挫折。
クラシックピアノの練習を再開して、半年ほど経っただろうか。
私のスタイルは、指の訓練としてハノン、練習曲としてソナチネ、そして最後に好きな曲を課題曲として練習していたのだ。モーツァルトのトルコマーチ。
とにかく薬指が非力でいうことをきかず、納得いくまで待っていたらいつまで経っても進めない状況である。
もうソナチネの時間も惜しいので、練習はハノンと課題曲だけにしてしまった。
それでも、弾けないものは弾けない。
歳をとってしぶとくなったのか、このまま粘ることは嫌ではないんだが、しかしトルコマーチにこんなに時間を食っていたら、他にやりたい曲がいつまで経っても着手できないことになる。
そこで一度、考えた。
このままトルコマーチを頑張るか、達成感を得るためにもうちょっと易しい曲に変えるか、それとももう理屈抜きで「本当にやりたい曲」をやるか。

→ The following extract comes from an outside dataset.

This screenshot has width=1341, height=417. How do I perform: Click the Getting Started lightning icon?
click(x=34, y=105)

「本当にやりたい曲」はいくつかあったが、どれも難易度は高い。
そんなものは結局トルコマーチと同じ運命になるのではないかと思われたが、大きな違いは「本当にやりたい」の部分である。あぁ、あんなん弾けたら気持ちいいだろうなぁ。
諦めれば、それで終わる。
何も弾く前から諦めて終わることもないじゃないか。やるだけやってみるか。
漁師もカンパネラを弾いたのだ。私はかの漁師よりは下地があるし、曲はカンパネラよりずっと易しい。
私は課題曲を、「本当に弾きたい曲」に変えた。
そりゃあもう。
散々な始まりであった。思ったよりも全然弾けん。
そればかりでなく、私は恐れていた事実に直面せざるを得なかった。
衰え。
昔は、これだけ弾けばもっとできたはずである。それが、やってもやっても、という感じでなかなか先に進めない。
恐ろしいことに、もう私は衰え始めているのだ。もしかしたらそれはもうずっと前から始まっていたのかもしれないが、こんなに努力をしたことがなかったので気づく機会がなかったのだろう。

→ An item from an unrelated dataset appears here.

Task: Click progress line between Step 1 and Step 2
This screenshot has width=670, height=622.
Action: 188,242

そしてそれは技術面だけでなく、体力面でも現れたので驚いた。
酷く疲れるのである。
ピアノって、こんな全身疲れてハァハァいうもの!?
かの漁師が私より有利な部分があったとしたら、それは体力だろう。いやマジでもうクタクタ。
そんなんでなかなか進まないが、少しずつ、進んではいる。
できなかったことができるようになっていくことには、中毒性があるのか。私は飽きずに頑張っている。

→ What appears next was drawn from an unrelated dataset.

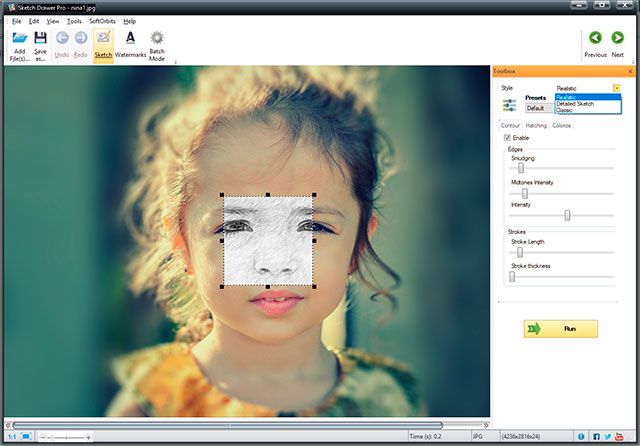Switch to the Colorize tab
The width and height of the screenshot is (640, 446).
tap(562, 125)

時間を開けると戻ってしまいそうなので、貯金を減らさないよう続けている。
完成など、まだ射程にない。一小節一小節を仕上げていくことを楽しんでいるところだ。
衰えを実感したのは辛いが、欲をかかずにある中で楽しんでいくしかないだろう。ピアノに限らず。
これが、これからの楽しみ方になっていく。
良かった頃と比べても仕方がないから、そんなものに執着しないで今あるポンコツを大事に使っていこうや。
嘆いたら、負ける。
前だけを、向いていくよ。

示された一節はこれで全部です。